Data excerpts

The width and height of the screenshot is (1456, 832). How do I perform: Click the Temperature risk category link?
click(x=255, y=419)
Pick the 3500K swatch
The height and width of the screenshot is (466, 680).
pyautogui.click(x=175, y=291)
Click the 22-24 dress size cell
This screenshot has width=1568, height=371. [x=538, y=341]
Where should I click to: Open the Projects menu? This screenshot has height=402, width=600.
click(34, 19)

==

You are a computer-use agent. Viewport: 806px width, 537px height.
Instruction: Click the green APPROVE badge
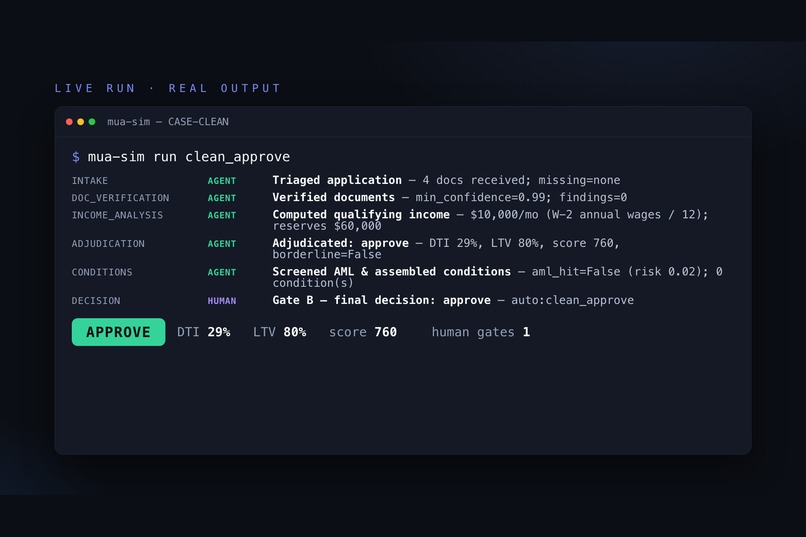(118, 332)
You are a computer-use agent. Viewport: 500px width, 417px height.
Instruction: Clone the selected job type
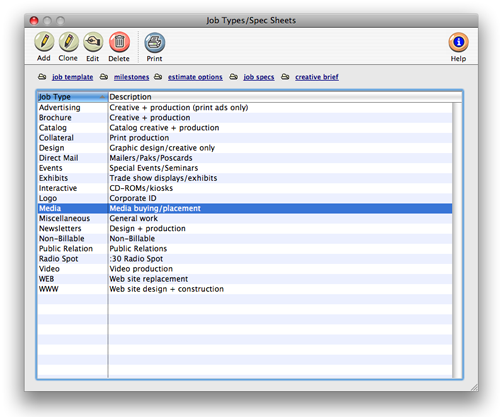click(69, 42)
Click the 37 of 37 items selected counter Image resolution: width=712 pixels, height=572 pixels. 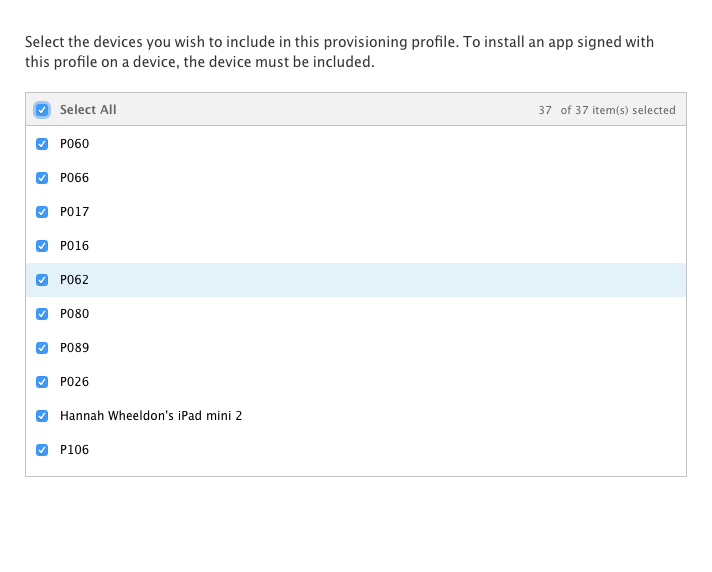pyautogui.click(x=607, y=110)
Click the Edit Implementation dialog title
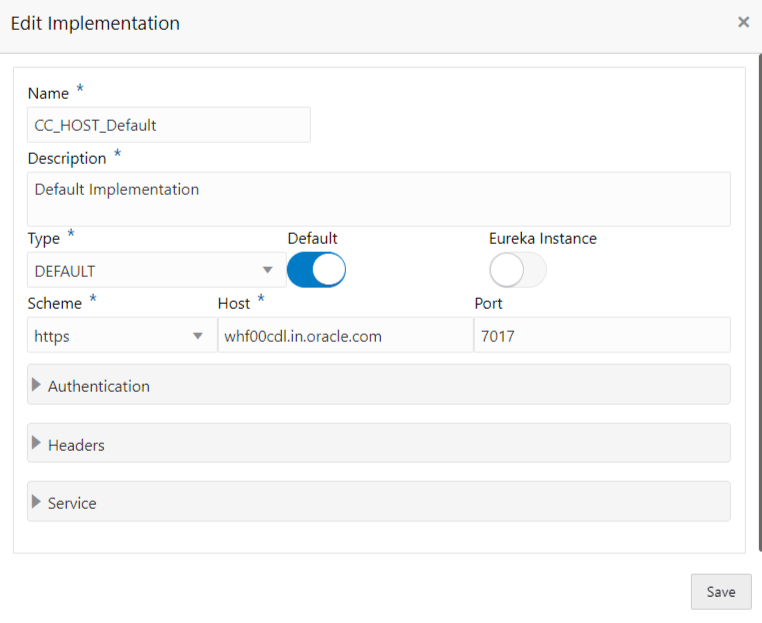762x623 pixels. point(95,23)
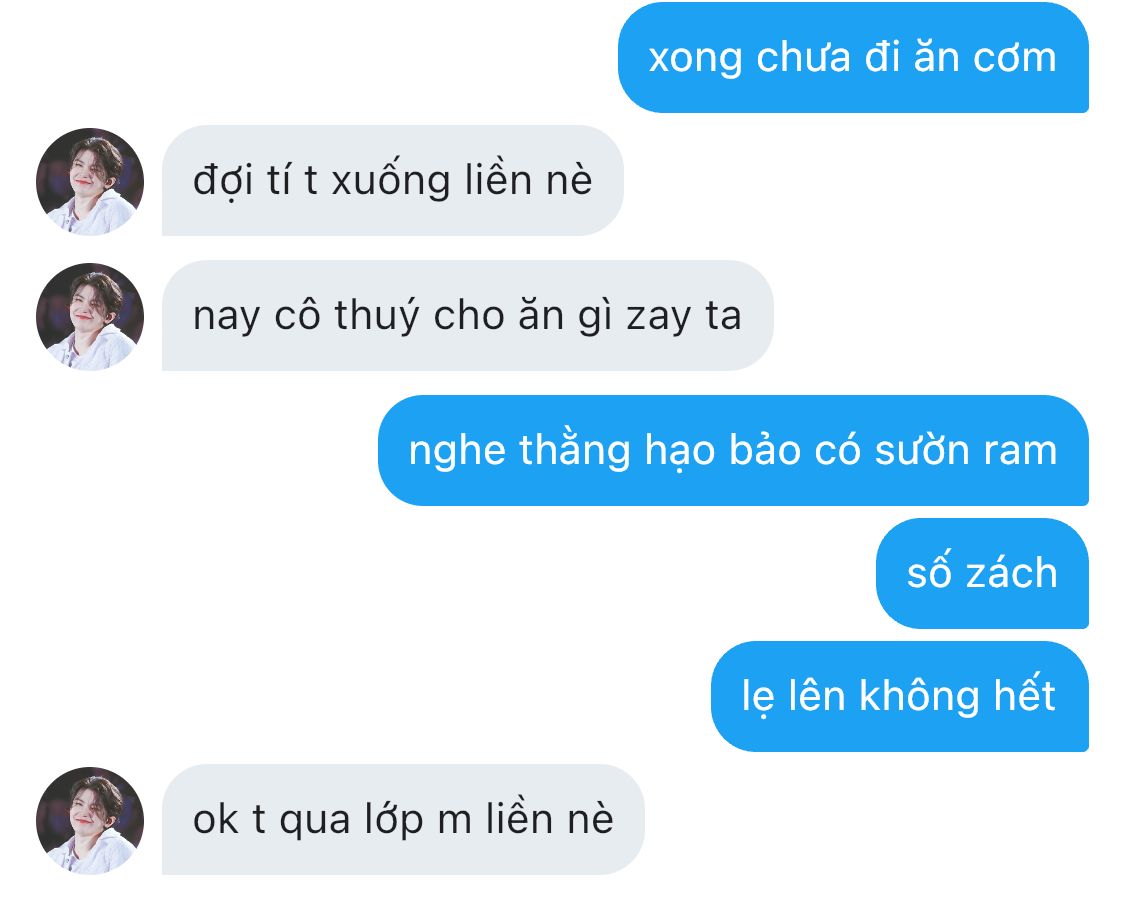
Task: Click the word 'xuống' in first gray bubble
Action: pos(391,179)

What is being asked. Please go through the data and copy each line containing the word "computer".

Reply to the exercise.
You are a computer-use agent. Viewport: 806px width, 537px height.
You are a computer-use agent. Viewport: 500px width, 417px height.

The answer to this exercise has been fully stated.